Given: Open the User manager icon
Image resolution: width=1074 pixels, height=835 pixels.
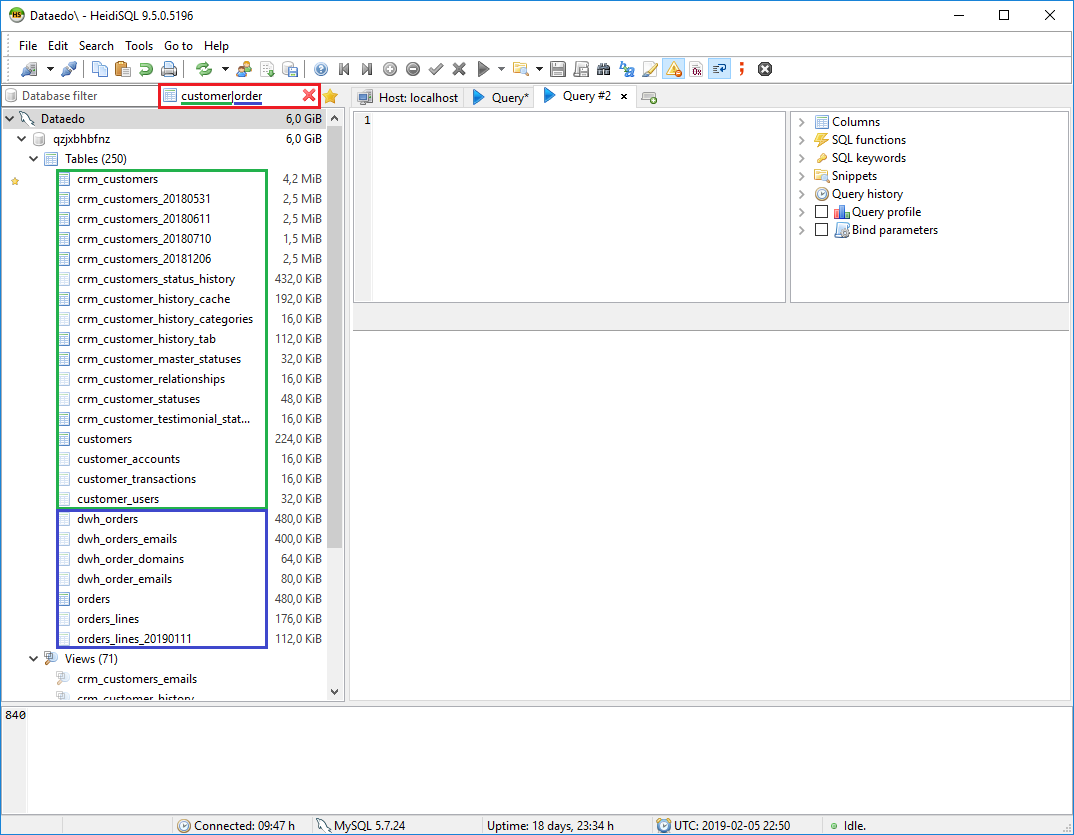Looking at the screenshot, I should click(244, 69).
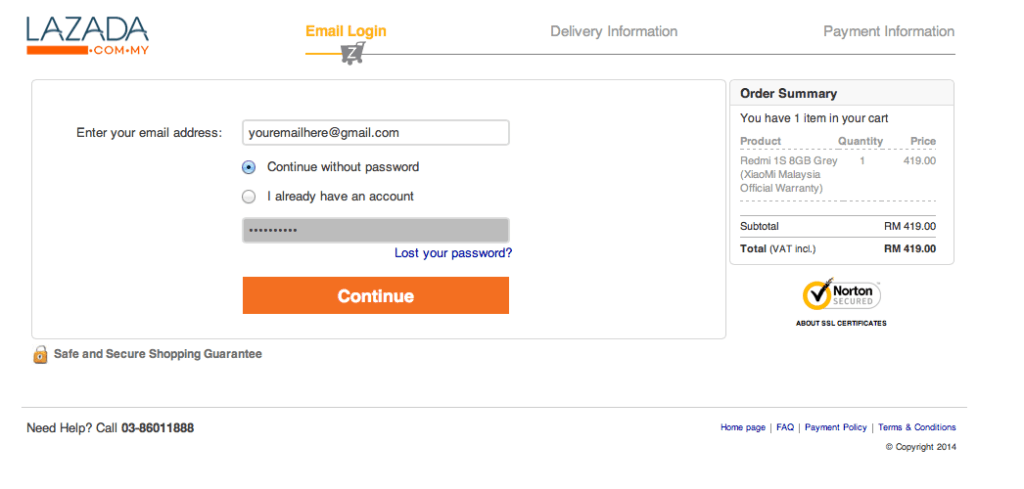The width and height of the screenshot is (1024, 489).
Task: Click the Safe and Secure Shopping Guarantee text
Action: point(158,354)
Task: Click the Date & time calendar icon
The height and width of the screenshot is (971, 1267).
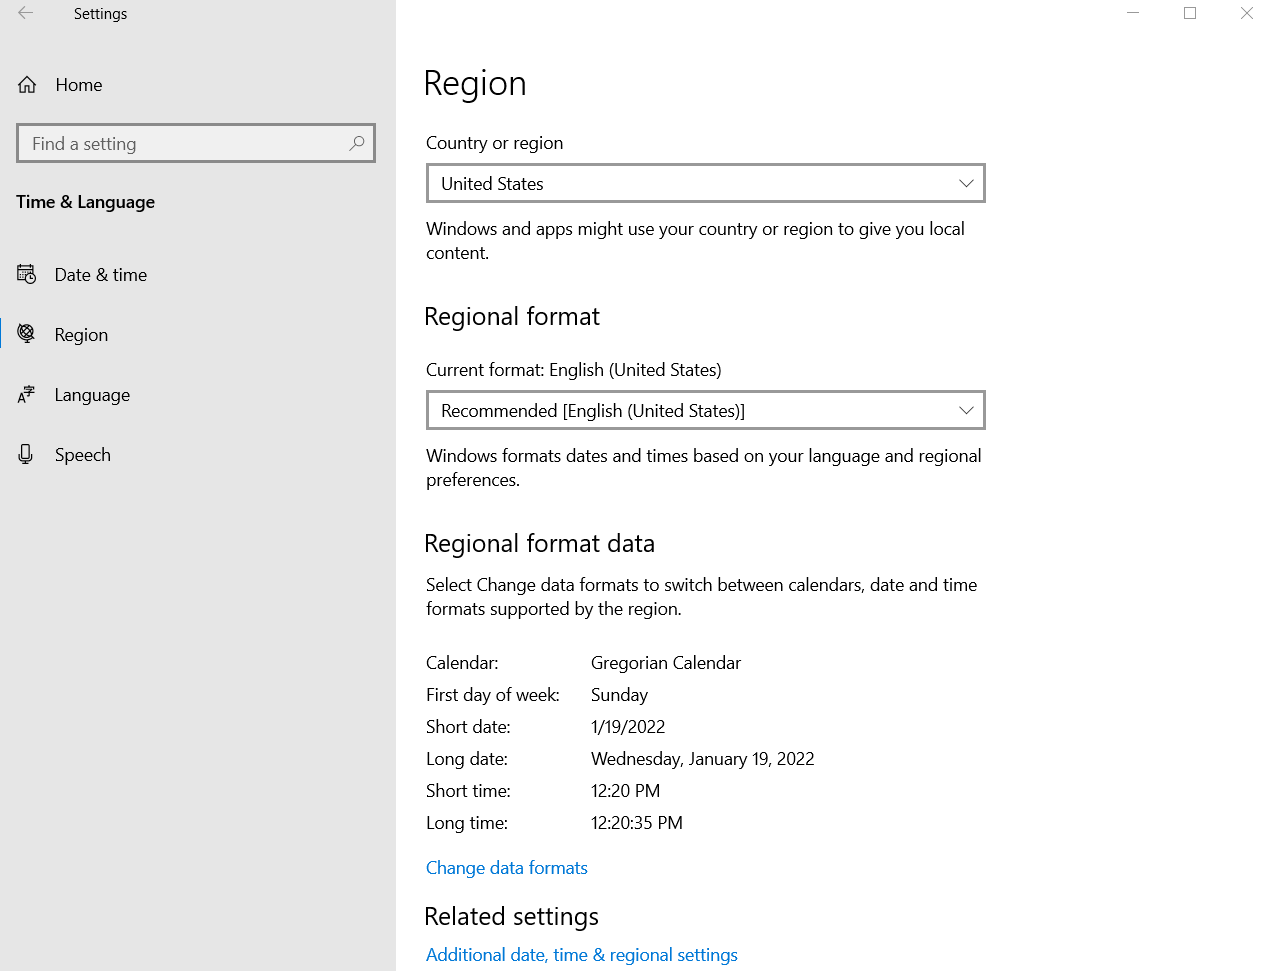Action: (27, 274)

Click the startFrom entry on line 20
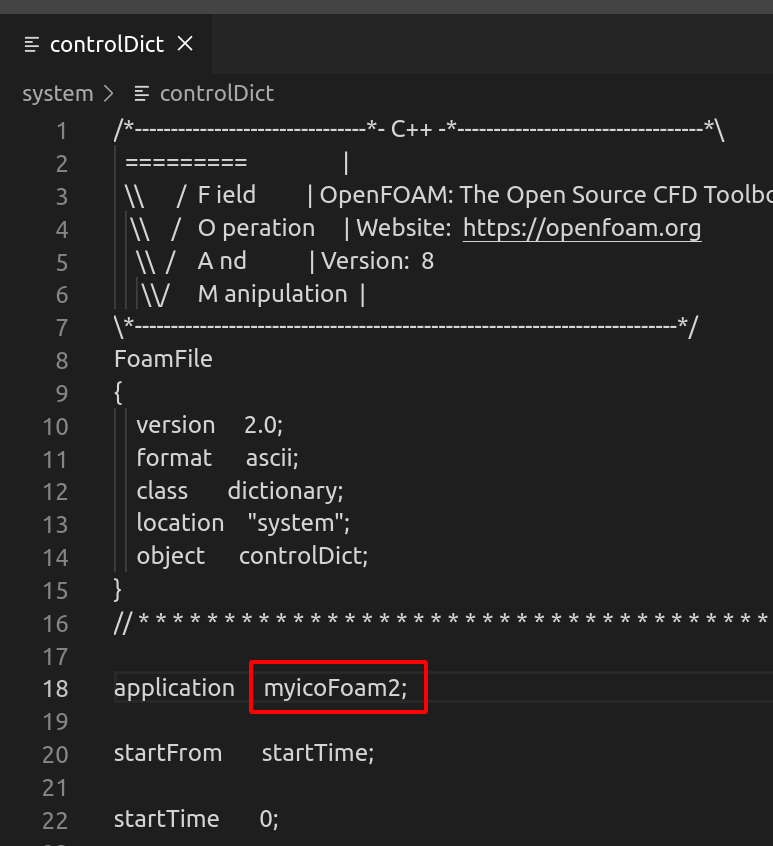[x=167, y=753]
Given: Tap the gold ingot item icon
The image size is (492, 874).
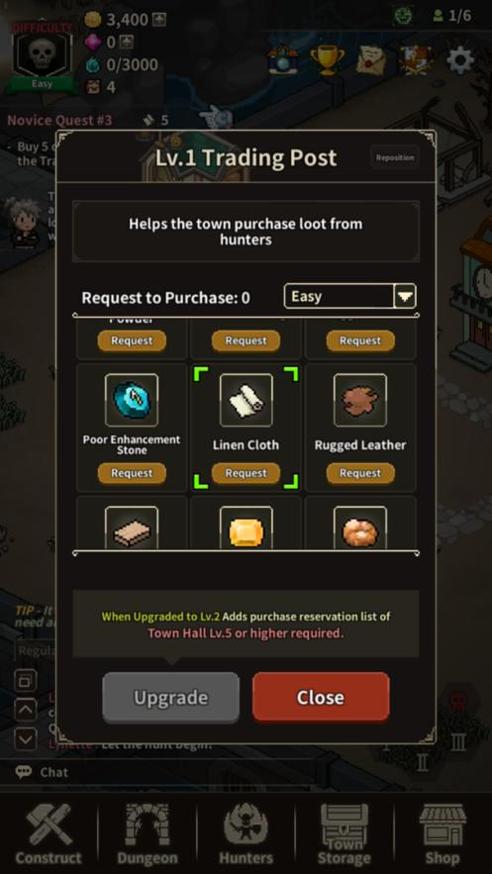Looking at the screenshot, I should click(246, 527).
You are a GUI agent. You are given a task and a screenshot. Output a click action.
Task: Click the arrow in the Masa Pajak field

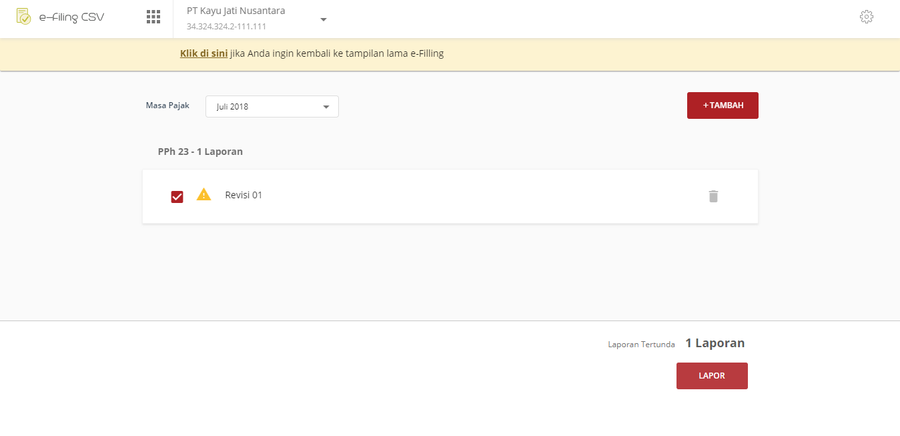pyautogui.click(x=326, y=107)
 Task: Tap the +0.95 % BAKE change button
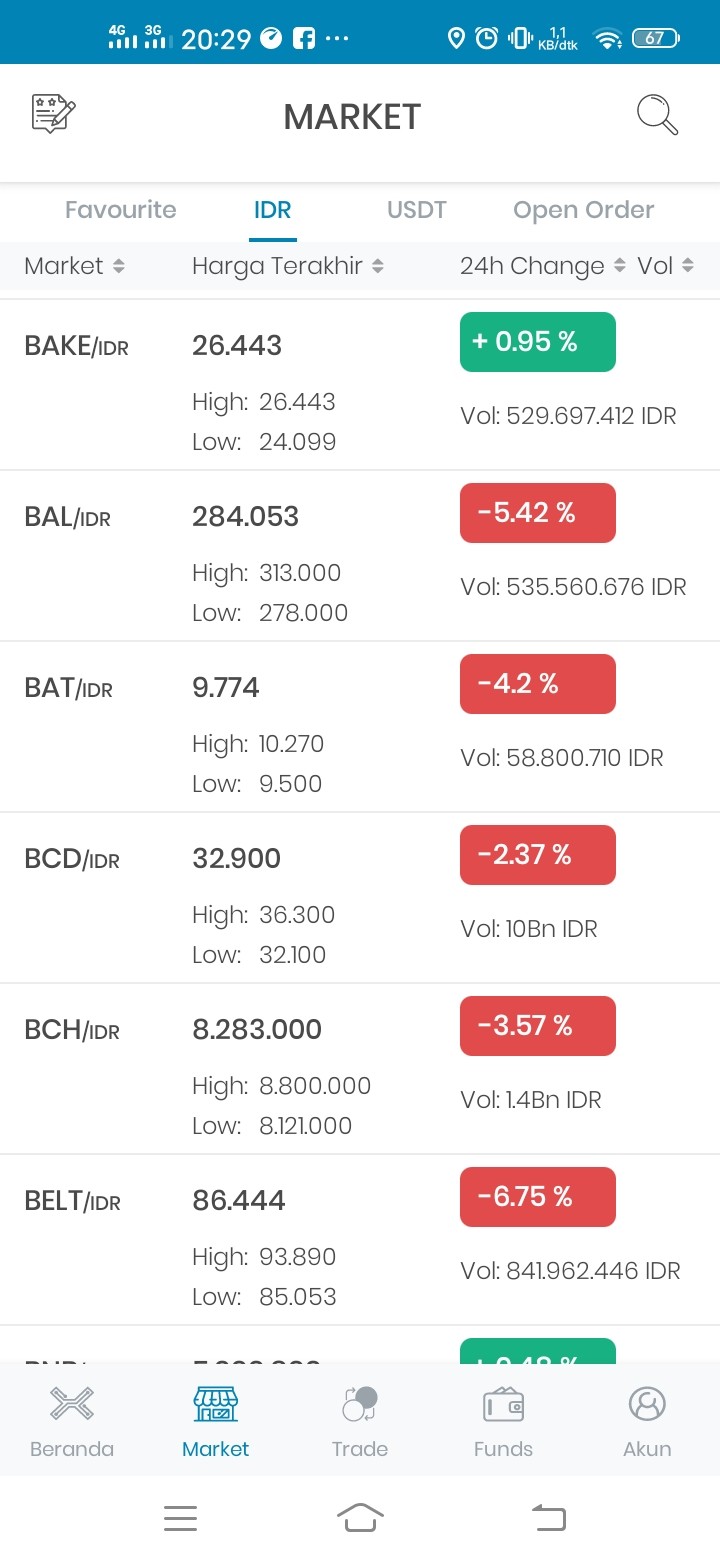538,342
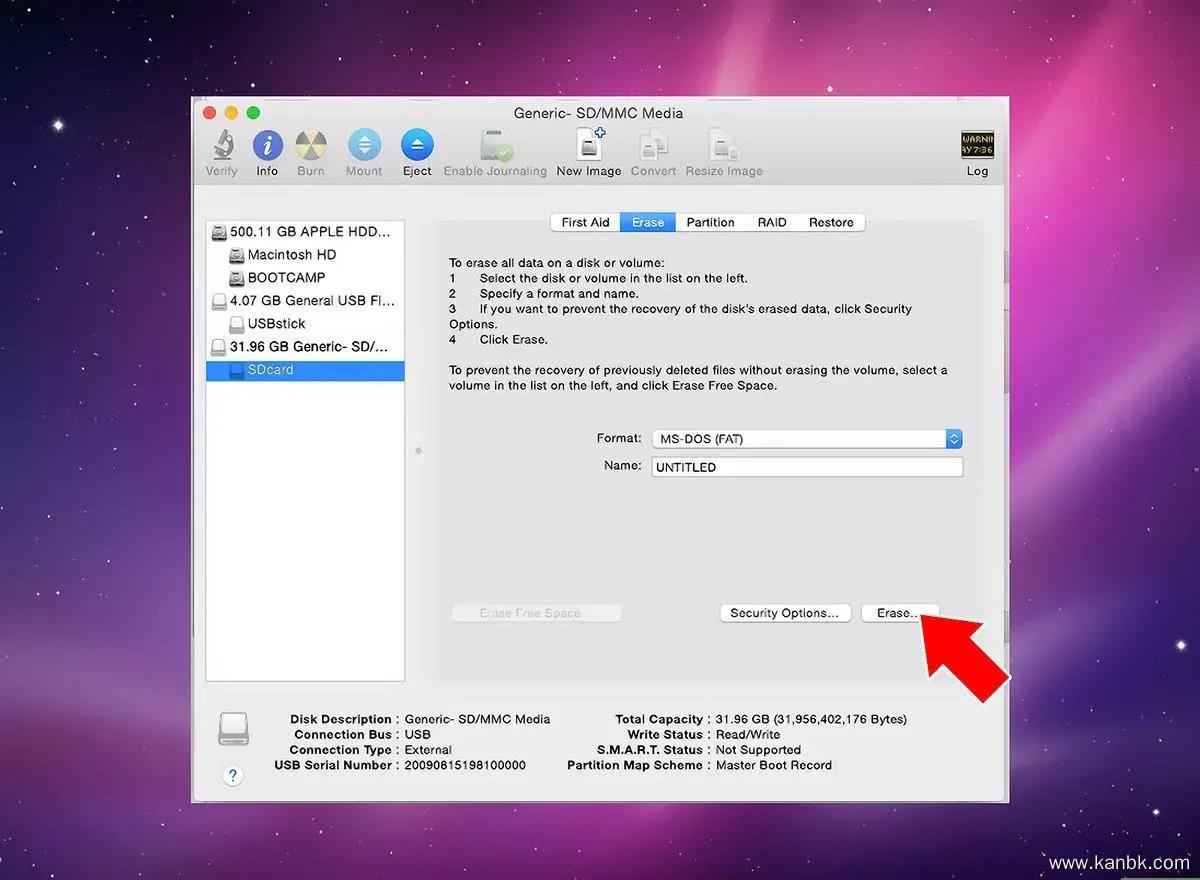Select the BOOTCAMP volume
Image resolution: width=1200 pixels, height=880 pixels.
[x=286, y=278]
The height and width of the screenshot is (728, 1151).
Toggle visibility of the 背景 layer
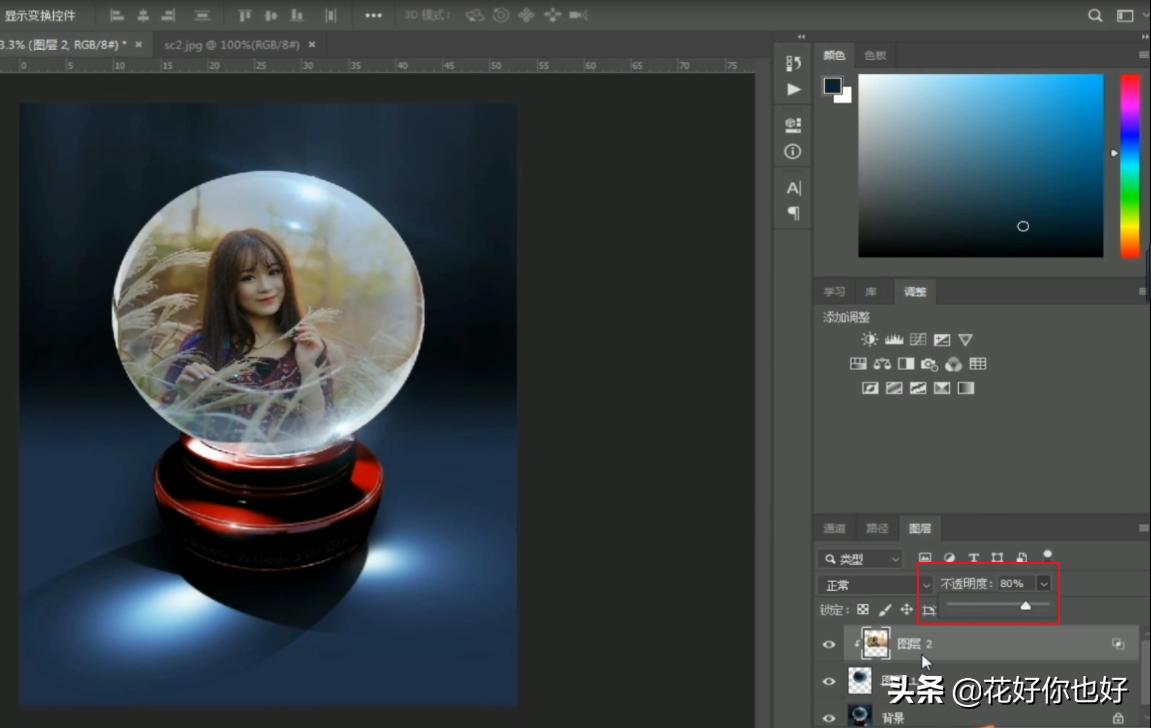[829, 717]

= Prompt =
Write out the listing above exactly, images omitted.

= Completed task =
Given: Open the User manager icon
Image resolution: width=1074 pixels, height=835 pixels.
Looking at the screenshot, I should click(244, 69).
The width and height of the screenshot is (1024, 489).
Task: Click the Safe and Secure Shopping Guarantee text
Action: point(158,354)
Task: Click the Date & time calendar icon
The height and width of the screenshot is (971, 1267).
Action: (27, 274)

Click the startFrom entry on line 20
[x=167, y=753]
Given: Tap the gold ingot item icon
The image size is (492, 874).
Looking at the screenshot, I should click(246, 527).
You are a GUI agent. You are given a task and a screenshot. Output a click action.
Task: Click the arrow in the Masa Pajak field

pyautogui.click(x=326, y=107)
 Task: Tap the +0.95 % BAKE change button
538,342
Select the BOOTCAMP volume
Image resolution: width=1200 pixels, height=880 pixels.
[x=286, y=278]
The height and width of the screenshot is (728, 1151).
Toggle visibility of the 背景 layer
[829, 717]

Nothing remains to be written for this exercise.